NAME

gdal-vector_concat - Concatenate vector datasets

Added in version 3.11.

SYNOPSIS

Usage: gdal vector concat [OPTIONS] <INPUT>... <OUTPUT>
Concatenate vector datasets.
Positional arguments:
  -i, --input <INPUT>                                        Input vector datasets [1.. values] [required]
  -o, --output <OUTPUT>                                      Output vector dataset [required]
Common Options:
  -h, --help                                                 Display help message and exit
  --json-usage                                               Display usage as JSON document and exit
  --config <KEY>=<VALUE>                                     Configuration option [may be repeated]
  --progress                                                 Display progress bar
Options:
  -l, --layer, --input-layer <INPUT-LAYER>                   Input layer name(s) [may be repeated]
  -f, --of, --format, --output-format <OUTPUT-FORMAT>        Output format ("GDALG" allowed)
  --co, --creation-option <KEY>=<VALUE>                      Creation option [may be repeated]
  --lco, --layer-creation-option <KEY>=<VALUE>               Layer creation option [may be repeated]
  --overwrite                                                Whether overwriting existing output is allowed
  --update                                                   Whether to open existing dataset in update mode
  --overwrite-layer                                          Whether overwriting existing layer is allowed
  --append                                                   Whether appending to existing layer is allowed
  --mode <MODE>                                              Determine the strategy to create output layers from source layers . MODE=merge-per-layer-name|stack|single (default: merge-per-layer-name)
  --output-layer <OUTPUT-LAYER>                              Name of the output vector layer (single mode), or template to name the output vector layers (stack mode)
  --source-layer-field-name <SOURCE-LAYER-FIELD-NAME>        Name of the new field to add to contain identificoncation of the source layer, with value determined from 'source-layer-field-content'
  --source-layer-field-content <SOURCE-LAYER-FIELD-CONTENT>  A string, possibly using {AUTO_NAME}, {DS_NAME}, {DS_BASENAME}, {DS_INDEX}, {LAYER_NAME}, {LAYER_INDEX}
  --field-strategy <FIELD-STRATEGY>                          How to determine target fields from source fields. FIELD-STRATEGY=union|intersection (default: union)
  -s, --src-crs <SRC-CRS>                                    Source CRS
  -d, --dst-crs <DST-CRS>                                    Destination CRS
Advanced Options:
  --if, --input-format <INPUT-FORMAT>                        Input formats [may be repeated]
  --oo, --open-option <KEY>=<VALUE>                          Open options [may be repeated]

DESCRIPTION

gdal vector concat concatenates several source datasets.

It has 3 main modes:

--mode = merge-per-layer-name (the default). The output dataset generated by the command will contain as many layers as there are different layer names in the source datasets. For example if there are 2 datasets, one with layers a and b, and the other one with layers b and c, 3 output layers will be created: a, b (merging the 2 source layers) and c.
--mode = stack. The output dataset generated by the command will contain as many layers as there are layers in the source datasets. For example if there are 2 datasets ds1 (with layers a and b) and ds2 (with layers b and c), 4 output layers will be created: ds1_a, ds1_b, ds2_b and ds2_c.
--mode = single. The output dataset generated by the command will contain one single layer, merging all layers in the source datasets.

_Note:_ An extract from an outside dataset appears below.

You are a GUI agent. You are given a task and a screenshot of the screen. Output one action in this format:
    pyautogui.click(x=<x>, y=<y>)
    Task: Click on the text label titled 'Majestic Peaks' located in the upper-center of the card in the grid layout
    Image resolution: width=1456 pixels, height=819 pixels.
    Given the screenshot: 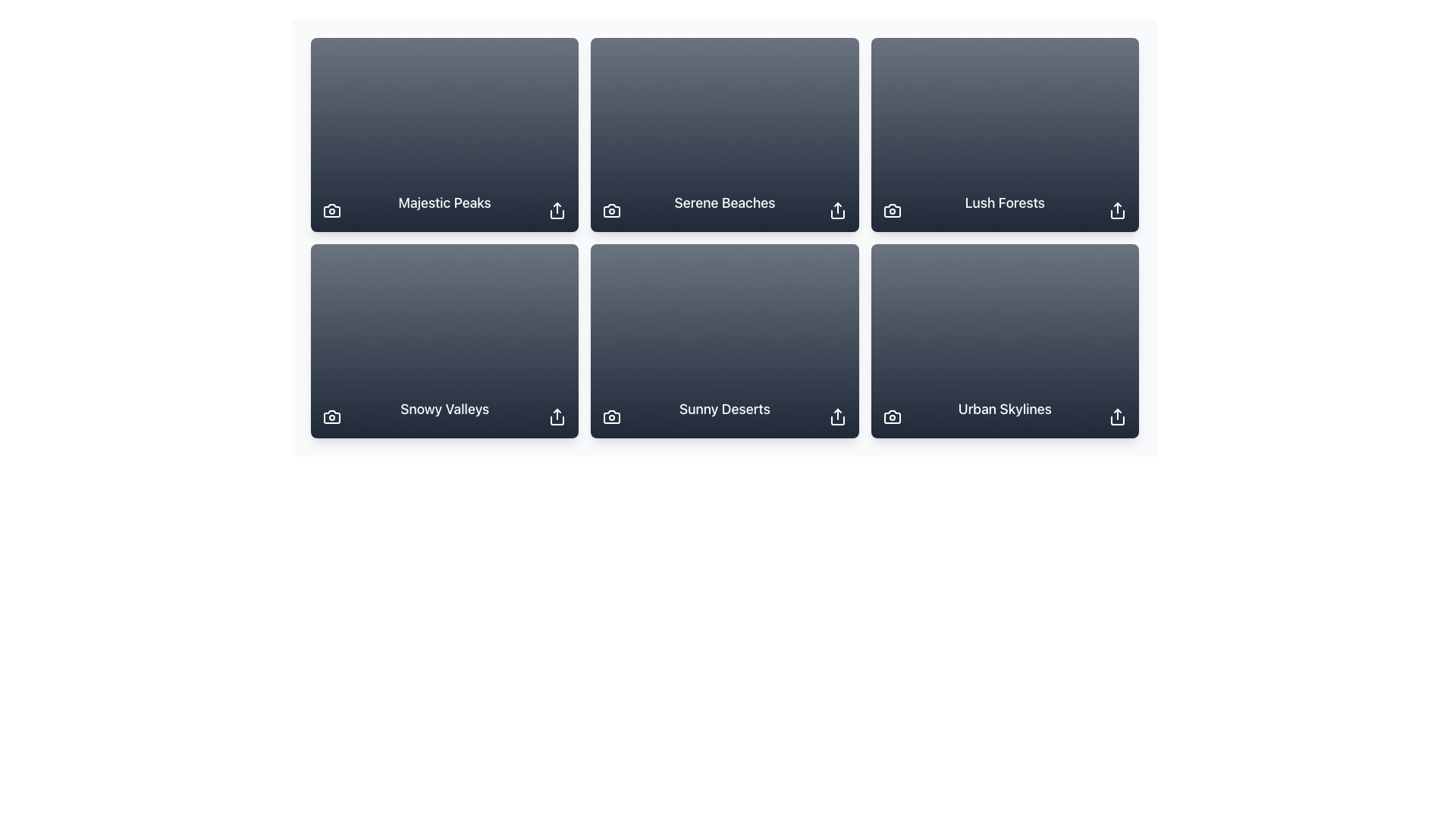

When an output layer merges several source layer, by default the resulting schema will contain the union of all source fields. It is possible to select only the intersection with the --field-strategy set to intersection. Regarding the resulting CRS, by default the CRS of the source layer will be used as the target CRS, and features of other source layers that do no match this CRS will be reprojected to it. --dst-crs can be used to select a given destination CRS.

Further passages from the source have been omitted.